The new thing I learned while building Suber was the usage of ParseGeoPoint to store the location of the user in Parse, and after to use that location to find the closest riders to a driver. Parse allows you to store the location of a user by using a ParseGeoPoint instance and then execute Geo-based queries. I used these queries to fetch a list of riders in a radius of 100 kilometers from the driver:

// mLocationManager and mBestProvider are already initialized
Location last = mLocationManager.getLastKnownLocation(mBestProvider);
if (last != null) {
  ParseGeoPoint driverLocation = new ParseGeoPoint(last.getLatitude(), last.getLongitude());
  // "Requests" is the class (table) that holds the requests of riders for a driver
  ParseQuery<ParseObject> query = ParseQuery.getQuery("Requests"); 
  query.whereWithinKilometers("location", driverLocation, 100); // geo-based query
  query.whereDoesNotExist("driverUsername"); // if the driverUsername exists, the rider already has found a taxi
  query.findInBackground(new FindCallback<ParseObject>() {
    @Override
    public void done(List<ParseObject> objects, ParseException e) {
      if (e == null && objects.size() > 0) {
        for (ParseObject obj : objects) {
          // Use the objects
        }
      }
    }
  });
}

You can see that the FindCallback is implemented as a SAM (Single Abstract Method) interface. For the apps to cover most of the devices, Android developers should use Java 6 and not benefit from the facilities of newer Java versions, like lambdas of Java 8. Nevertheless, there are (at least) two alternatives which you can use here: Retrolambda (orfjackal/retrolambda) and Kotlin. Retrolambda allows you to use Java 8 lambdas in Android, while Kotlin is a new language that supports lambda and is compiled into Java 6 bytecode, which can be used by Android apps. I call it “Swift for Android” and you can read one of my articles about using Kotlin on Android here: Streamline Android Java Code with Kotlin.

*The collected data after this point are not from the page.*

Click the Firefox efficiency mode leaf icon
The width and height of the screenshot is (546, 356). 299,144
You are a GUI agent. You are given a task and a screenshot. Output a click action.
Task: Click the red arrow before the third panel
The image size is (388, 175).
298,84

That article was written before Kotlin hit beta, so it might be a bit out of date. Anyhow, most of the code should work fine.

Building Suber wasn’t that hard. In other applications, I have used the location and Google Map API, so while working on Suber I just had to go check the other apps when I forgot something. The documentation of Parse is a good resource (actually, the best) when it comes to learning the Parse API. Unfortunately, Facebook is closing Parse down, which will become unavailable next in January 2017. This means that after one year, these applications won’t work unless I host a Parse Server (ParsePlatform/parse-server) on Heroku or any other similar service.

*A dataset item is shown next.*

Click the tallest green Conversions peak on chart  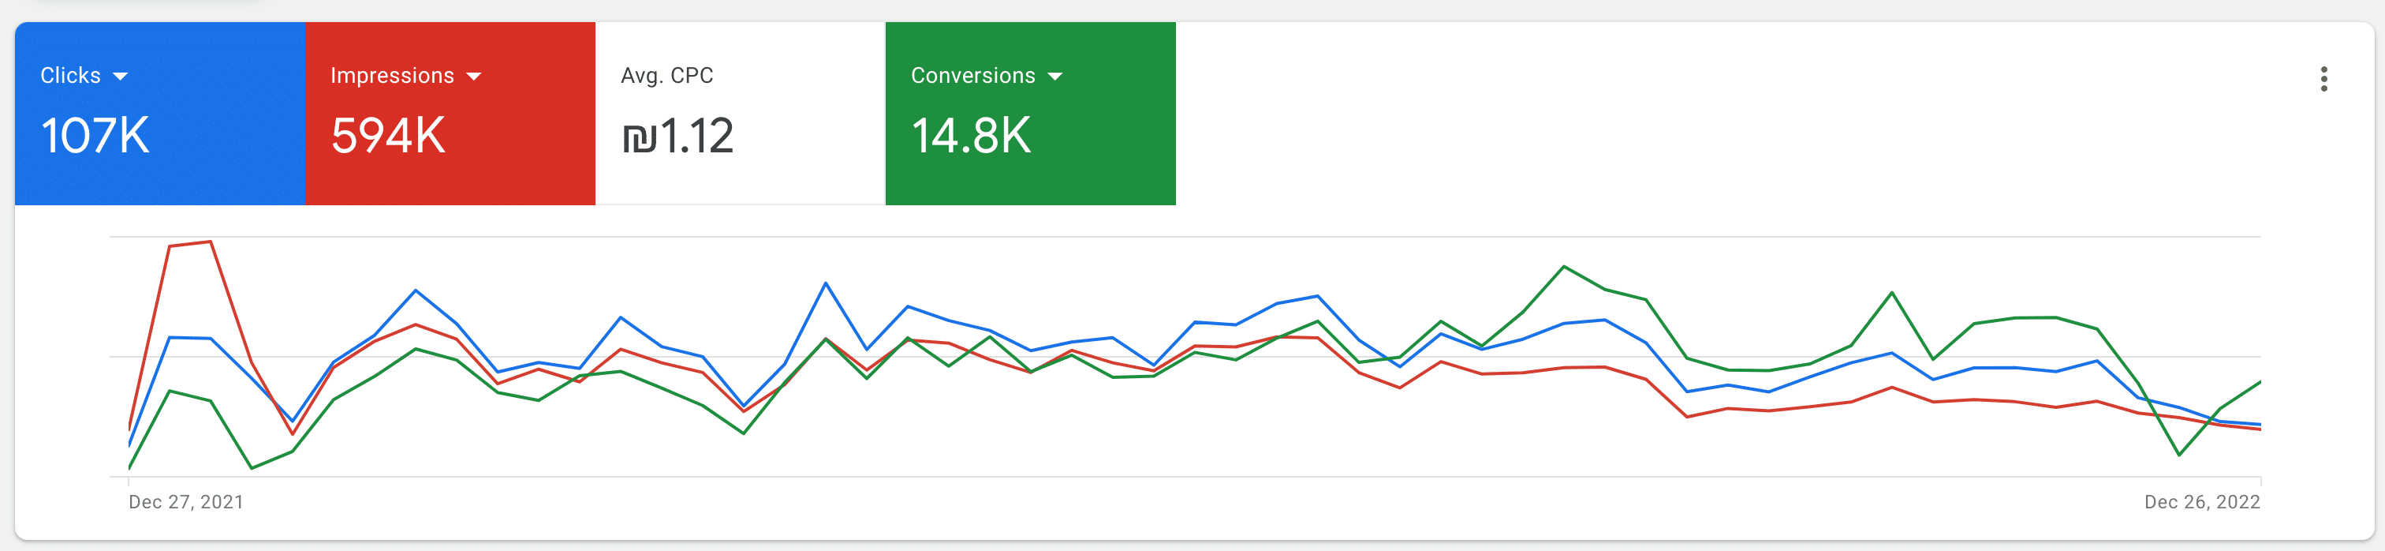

Building Flappy Bird with libGDX

LibGDX is a Java game development framework for building desktop, mobile and HTML5 games. I used libGDX for building a Flappy birds clone which I called “Flippy Bird”. The whole game is developed in a single Java class provided by the libGDX builder. This class is fairly simple:

package com.aziflaj.flippybird;

import com.badlogic.gdx.ApplicationAdapter;

public class FlippyBird extends ApplicationAdapter {
  @Override
  public void create() {
    // set up the game components
  }
  
  @Override
  public void render() {
    // render the game view
  }
}

The create method is called once in the beginning of the game. In that method I created all the sprites as Texture instances and sat up some other components, like the shapes for detecting collisions between objects. The render method is called repeatedly to paint the screen for the game, making all the changes. In the render method I’ve put all the logic of the game, like where to draw tubes for the game, randomize the gap location between the tubes (moving it up and down), what happens when the user taps the screen, etc.

flippy bird

I really enjoyed building a game using libGDX. The library seems both simple to use and very powerful, but this might be the opinion of a noob game developer after building a simple game using libGDX.

I also learned how to build simple Android Wear applications. I’ve actually never used an Android Wear device except the emulator, so I am not to be count as an expert. But I learned how to build simple apps, connect them to an Android device, create notifications and layouts for different screens (round and square), and this was nice for a 12th week of the Project 52.